Indian Ocean Leg 2 Day Ten 16 56.565S 073 28.631E

Mike and Liz Downing
Sun 6 Oct 2013 10:49
The night didn't start too well, with the first squall hitting us before dusk, but it got much better and while there were quite a few squalls regularly showing on radar in early evening, only 3 or 4 came in our direction. The skies then cleared and it was full of stars. While not a star, it's still a surprise how bright Venus is before it disappears over the horizon. The winds stayed around 18 to 25kts and the seas eased just a little, so a relatively peaceful night and we made good progress under a well reefed working genoa. Come daybreak the winds were up a little to a steady 22 to 25kts and the seas built again. By mid morning gusts of 30kts caused a reduction in sail and the reefed genoa was replaced by the storm staysail. We've been running under that ever since, making a steady 5.5 to 6.5kts depending on the wind strength. The noon-to-noon run was 155 miles, so a good day. The forecasts are suggesting stronger winds overnight and bigger seas, so keeping the boat speed down will be key. It seems ages since the weather was good enough to actually try and sail fast! Hope it changes for the better soon. Nevertheless, we have another reason to celebrate - we now have less than 1,000 miles to go (921 miles as I write). A remarkable thing happened this morning; one of those "I Don't Believe It!" moments. We have generally still been keeping Jacaranda in VHF range (lost her a couple of times!) to transmit their position to the net (their SSB is still not transmitting well enough) and this morning we were 7 miles apart (just over the horizon and not visible in these rough conditions). Then along comes a 700ft ship, the first we have seen for several days, making a course that would go directly between us.
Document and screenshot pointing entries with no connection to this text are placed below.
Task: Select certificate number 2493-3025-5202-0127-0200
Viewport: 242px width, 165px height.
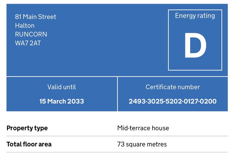Action: point(173,101)
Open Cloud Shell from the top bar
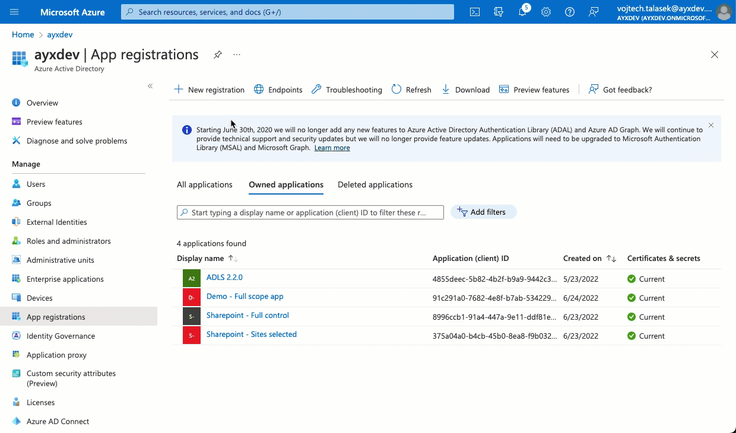736x433 pixels. (x=474, y=12)
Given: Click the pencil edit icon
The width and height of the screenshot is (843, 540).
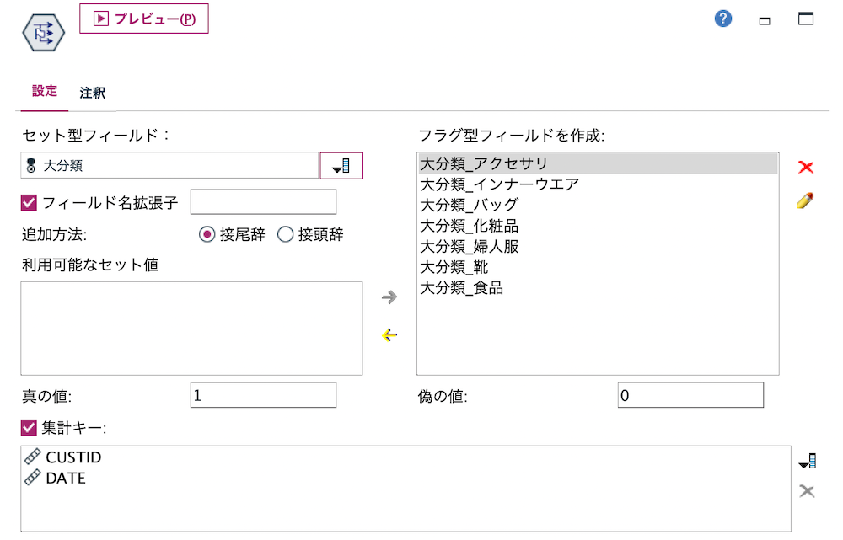Looking at the screenshot, I should pos(806,201).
That alone is quite remarkable, but we assumed she must have seen both our AIS signals and chosen the course to do that. But, I thought I would check, just to be sure, so I called her up. No, he had not seen the AIS signals and had no idea we were there! What are the chances of that in the middle of an ocean?! The watch took our positions and said he would keep clear, but he didn't have to change course and bisected us perfectly!